Ce type d’applications pour smartphone existe également en France. Handsaway est la “première application mobile gratuite destinée lutter concrètement contre les agressions sexistes dont sont victimes les femmes dans l’espace public et dans les transports en commun”. Elle permet notamment d’alerter, de témoigner, ou encore de devenir un street angel, une personne qui reçoit les alertes des victimes d’agressions sexistes commises à proximité. L’application App-Elles permet d’alerter, de discuter ou d’agir.

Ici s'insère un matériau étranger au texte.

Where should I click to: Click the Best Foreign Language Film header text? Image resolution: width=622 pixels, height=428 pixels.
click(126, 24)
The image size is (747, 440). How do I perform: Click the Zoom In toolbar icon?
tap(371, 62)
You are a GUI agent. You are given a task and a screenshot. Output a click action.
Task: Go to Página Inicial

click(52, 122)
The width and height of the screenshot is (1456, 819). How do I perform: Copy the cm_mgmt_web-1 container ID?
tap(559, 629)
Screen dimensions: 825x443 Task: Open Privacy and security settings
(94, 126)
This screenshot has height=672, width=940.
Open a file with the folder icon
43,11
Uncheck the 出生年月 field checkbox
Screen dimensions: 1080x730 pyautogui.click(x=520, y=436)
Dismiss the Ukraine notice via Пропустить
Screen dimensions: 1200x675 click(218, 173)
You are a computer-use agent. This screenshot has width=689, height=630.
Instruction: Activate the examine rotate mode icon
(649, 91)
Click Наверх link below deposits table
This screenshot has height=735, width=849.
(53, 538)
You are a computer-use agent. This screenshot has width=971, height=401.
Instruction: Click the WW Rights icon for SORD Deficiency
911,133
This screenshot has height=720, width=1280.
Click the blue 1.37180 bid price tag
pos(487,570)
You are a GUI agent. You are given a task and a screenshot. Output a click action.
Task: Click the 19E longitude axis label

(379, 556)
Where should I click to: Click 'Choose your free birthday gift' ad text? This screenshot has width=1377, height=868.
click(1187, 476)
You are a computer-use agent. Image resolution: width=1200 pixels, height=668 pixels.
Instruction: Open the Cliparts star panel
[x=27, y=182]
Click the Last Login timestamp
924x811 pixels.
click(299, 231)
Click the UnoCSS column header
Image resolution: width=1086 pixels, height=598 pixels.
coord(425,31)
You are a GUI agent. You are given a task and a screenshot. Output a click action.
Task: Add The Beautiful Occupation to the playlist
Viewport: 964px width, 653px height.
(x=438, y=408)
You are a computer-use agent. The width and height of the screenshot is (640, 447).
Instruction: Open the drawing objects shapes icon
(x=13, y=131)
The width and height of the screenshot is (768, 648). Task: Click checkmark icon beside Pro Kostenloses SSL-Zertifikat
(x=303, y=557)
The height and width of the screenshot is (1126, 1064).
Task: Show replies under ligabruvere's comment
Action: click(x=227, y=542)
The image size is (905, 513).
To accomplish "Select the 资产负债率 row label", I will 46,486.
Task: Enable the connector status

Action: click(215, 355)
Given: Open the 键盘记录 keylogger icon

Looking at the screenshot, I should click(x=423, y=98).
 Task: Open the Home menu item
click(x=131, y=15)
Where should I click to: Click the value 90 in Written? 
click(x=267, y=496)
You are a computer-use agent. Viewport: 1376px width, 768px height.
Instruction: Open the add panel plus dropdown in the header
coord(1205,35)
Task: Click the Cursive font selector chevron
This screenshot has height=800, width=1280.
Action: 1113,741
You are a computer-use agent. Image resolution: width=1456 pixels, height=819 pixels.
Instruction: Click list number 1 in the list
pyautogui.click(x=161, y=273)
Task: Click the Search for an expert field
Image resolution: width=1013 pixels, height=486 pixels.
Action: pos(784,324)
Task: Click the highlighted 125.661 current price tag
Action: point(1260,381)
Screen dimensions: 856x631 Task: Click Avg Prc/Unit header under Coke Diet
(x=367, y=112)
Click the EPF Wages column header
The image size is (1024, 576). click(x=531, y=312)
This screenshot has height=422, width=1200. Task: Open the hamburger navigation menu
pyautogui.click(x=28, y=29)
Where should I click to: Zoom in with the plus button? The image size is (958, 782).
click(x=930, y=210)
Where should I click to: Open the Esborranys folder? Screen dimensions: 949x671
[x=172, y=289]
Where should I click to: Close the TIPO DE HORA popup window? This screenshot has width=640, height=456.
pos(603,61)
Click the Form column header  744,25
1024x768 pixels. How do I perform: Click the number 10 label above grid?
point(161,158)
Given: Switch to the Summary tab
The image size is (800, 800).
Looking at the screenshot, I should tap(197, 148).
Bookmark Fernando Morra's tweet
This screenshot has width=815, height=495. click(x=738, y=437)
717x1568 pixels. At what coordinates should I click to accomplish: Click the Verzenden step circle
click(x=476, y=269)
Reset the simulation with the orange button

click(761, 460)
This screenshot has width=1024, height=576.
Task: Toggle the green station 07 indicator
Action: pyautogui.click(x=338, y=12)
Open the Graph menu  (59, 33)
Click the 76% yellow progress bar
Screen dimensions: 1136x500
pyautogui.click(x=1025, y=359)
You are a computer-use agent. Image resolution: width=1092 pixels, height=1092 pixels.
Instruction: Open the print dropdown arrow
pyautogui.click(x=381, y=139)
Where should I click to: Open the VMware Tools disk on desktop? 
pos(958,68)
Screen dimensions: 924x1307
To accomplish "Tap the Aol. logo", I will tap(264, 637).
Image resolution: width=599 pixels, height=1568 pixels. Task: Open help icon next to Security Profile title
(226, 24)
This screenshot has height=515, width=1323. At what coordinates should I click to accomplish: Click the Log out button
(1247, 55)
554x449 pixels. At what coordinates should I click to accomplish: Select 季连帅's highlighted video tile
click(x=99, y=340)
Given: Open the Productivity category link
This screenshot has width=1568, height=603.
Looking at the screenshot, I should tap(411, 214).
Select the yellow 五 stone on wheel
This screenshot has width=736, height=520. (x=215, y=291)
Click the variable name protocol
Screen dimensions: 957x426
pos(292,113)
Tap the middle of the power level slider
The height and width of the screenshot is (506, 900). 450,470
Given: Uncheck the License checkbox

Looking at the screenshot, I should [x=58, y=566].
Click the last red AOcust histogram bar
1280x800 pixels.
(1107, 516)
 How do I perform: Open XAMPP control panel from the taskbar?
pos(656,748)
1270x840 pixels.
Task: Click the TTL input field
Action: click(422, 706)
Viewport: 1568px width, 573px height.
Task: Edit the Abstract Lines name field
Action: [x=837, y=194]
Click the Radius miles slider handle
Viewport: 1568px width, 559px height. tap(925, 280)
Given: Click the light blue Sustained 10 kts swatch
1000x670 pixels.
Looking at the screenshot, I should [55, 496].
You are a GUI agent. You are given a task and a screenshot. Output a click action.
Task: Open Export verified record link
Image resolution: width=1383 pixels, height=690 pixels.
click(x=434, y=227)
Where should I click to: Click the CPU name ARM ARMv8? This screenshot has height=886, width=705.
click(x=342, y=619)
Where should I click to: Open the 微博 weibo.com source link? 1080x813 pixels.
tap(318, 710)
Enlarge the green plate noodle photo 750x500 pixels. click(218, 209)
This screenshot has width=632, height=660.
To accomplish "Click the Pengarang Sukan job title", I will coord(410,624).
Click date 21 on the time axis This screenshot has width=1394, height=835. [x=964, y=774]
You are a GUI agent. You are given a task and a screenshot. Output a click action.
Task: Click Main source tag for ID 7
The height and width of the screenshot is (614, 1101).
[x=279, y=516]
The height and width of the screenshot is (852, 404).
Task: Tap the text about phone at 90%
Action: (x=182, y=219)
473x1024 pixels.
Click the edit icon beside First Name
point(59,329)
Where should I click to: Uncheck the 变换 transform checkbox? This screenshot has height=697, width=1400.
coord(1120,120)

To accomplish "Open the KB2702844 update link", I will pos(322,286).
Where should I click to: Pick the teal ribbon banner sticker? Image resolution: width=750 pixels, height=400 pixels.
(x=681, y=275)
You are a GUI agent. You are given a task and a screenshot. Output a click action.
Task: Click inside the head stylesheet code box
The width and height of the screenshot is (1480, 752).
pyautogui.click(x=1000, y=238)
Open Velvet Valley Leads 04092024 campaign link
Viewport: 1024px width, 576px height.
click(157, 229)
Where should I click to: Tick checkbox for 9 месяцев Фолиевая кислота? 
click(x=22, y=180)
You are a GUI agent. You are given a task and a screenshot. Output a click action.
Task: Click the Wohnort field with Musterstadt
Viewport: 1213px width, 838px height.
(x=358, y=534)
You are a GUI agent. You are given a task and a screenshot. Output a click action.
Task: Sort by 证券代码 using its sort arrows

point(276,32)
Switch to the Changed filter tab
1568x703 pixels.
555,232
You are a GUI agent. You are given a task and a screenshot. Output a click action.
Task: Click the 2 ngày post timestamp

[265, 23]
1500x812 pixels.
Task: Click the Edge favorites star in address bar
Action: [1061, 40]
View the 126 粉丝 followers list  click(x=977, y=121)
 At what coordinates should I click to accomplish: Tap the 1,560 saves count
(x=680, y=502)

Depuis le 22 novembre, la ville de Paris a lancé une nouvelle campagne. Affiches, cartes postales aux slogans un peu provocants : “Hé ! T’es bonne! Donne ton…06” ou “Ma jupe n’est pas une invitation”. Son objectif : montrer le “caractère inacceptable” du harcèlement de rue et déculpabiliser la victime. Mais le chemin est encore long pour effacer toutes les appréhensions des femmes. Lors de la découverte des pistolets à eau de Montevideo, le 29 novembre à Paris, les femmes présentes lors de la conférence-atelier ont réagi : “mais ici, si on arrose son harceleur, on risque de se faire agresser”.